A new study shows that social interaction may offer protection against this leading cause of death among men in the United States.

Being socially connected to others appears to protect men against suicide, according to a new study.

“Social integration acts as a safety net to lower the risk of suicide among men. We speculate that men who are more socially well integrated may have greater access to emotional support and have more opportunities for social engagement and reinforcement of meaningful social roles,” Alexander Tsai, MD, PhD, Assistant Professor of Psychiatry at Harvard Medical School in Boston, told ConsultantLive.

Suicide is one of the 10 leading causes of death among men in the United States, and suicides among middle-aged men are increasing. Current trends in research and prevention efforts usually emphasize the psychiatric, psychological, or biological aspects of what drives suicidal thinking and suicidal behavior. However, research has shown that a substantial proportion of suicides occur in the absence of a formally diagnosed mental disorder, suggesting that a deeper understanding of factors driving suicide is needed, he said.

Dr Tsai and colleagues analyzed data from the Health Professionals Follow-up Study, an ongoing prospective cohort study of nearly 35,000 men aged 40 to 75 years, to examine the relationship between social integration and suicide mortality over 24 years of follow-up. They measured social integration with a 7-item index that included marital status, social network size, frequency of contact, religious participation, and participation in other social groups.

Over more than 700,000 person-years of follow-up, there were nearly 150 suicides. The incidence of suicide decreased with increasing social integration.

Three components-marital status, social network size, and religious service attendance-showed the strongest protective associations. Social integration also was inversely associated with all-cause and cardiovascular-related mortality, but accounting for competing causes of death did not substantively alter the findings.

“Men who were socially well-integrated had a more than 2-fold reduced risk for suicide over 24 years of follow-up,” Dr Tsai said.

The study lacked information on participants’ mental well-being. Some suicides also could have been misclassified as accidental deaths, he noted.

Dr Tsai added: “The seminal studies about social integration and suicide are based on macro-level data, for example, examining the level of social integration across counties or states and the correlations with suicide rates in those jurisdictions, but these are subject to the well-known ‘ecological fallacy’-just because there is an association at the county or state level does not necessarily imply that an individual with poor social integration is also more likely to commit suicide.”

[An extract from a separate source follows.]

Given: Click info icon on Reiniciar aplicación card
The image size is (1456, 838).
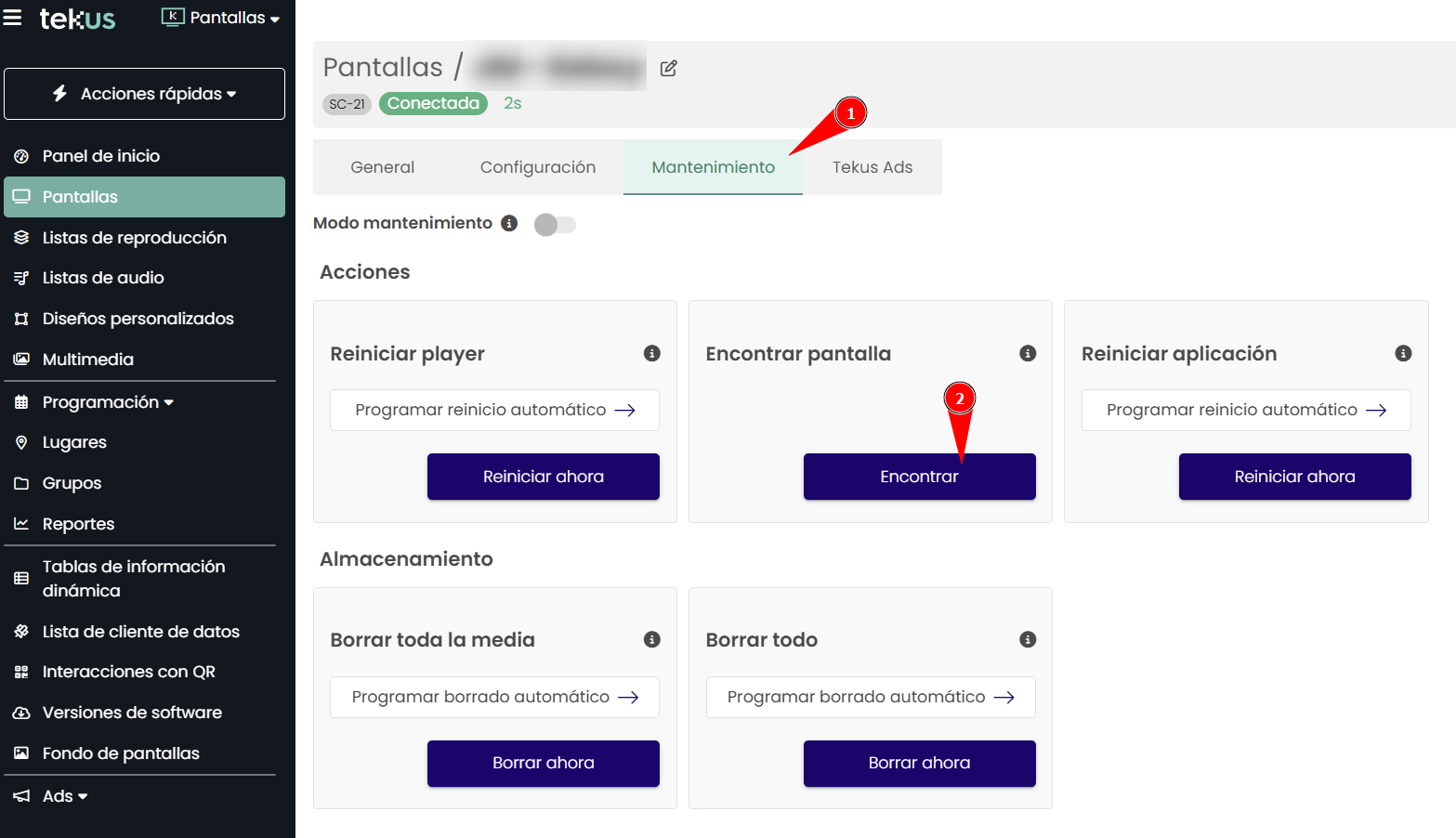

A fuller understanding of the role of social interaction is important in understanding suicide. “The bottom line is that we should be approaching suicide as a public health issue relevant to a broad range of medical practitioners and public health specialists, not just a narrow mental health issue relevant only to psychiatrists like myself,” Dr Tsai said. “It is important for primary care physicians to recognize that their most socially isolated patients are at elevated risk of committing suicide.”

The researchers published their results in the July 14, 2014, issue of Annals of Internal Medicine.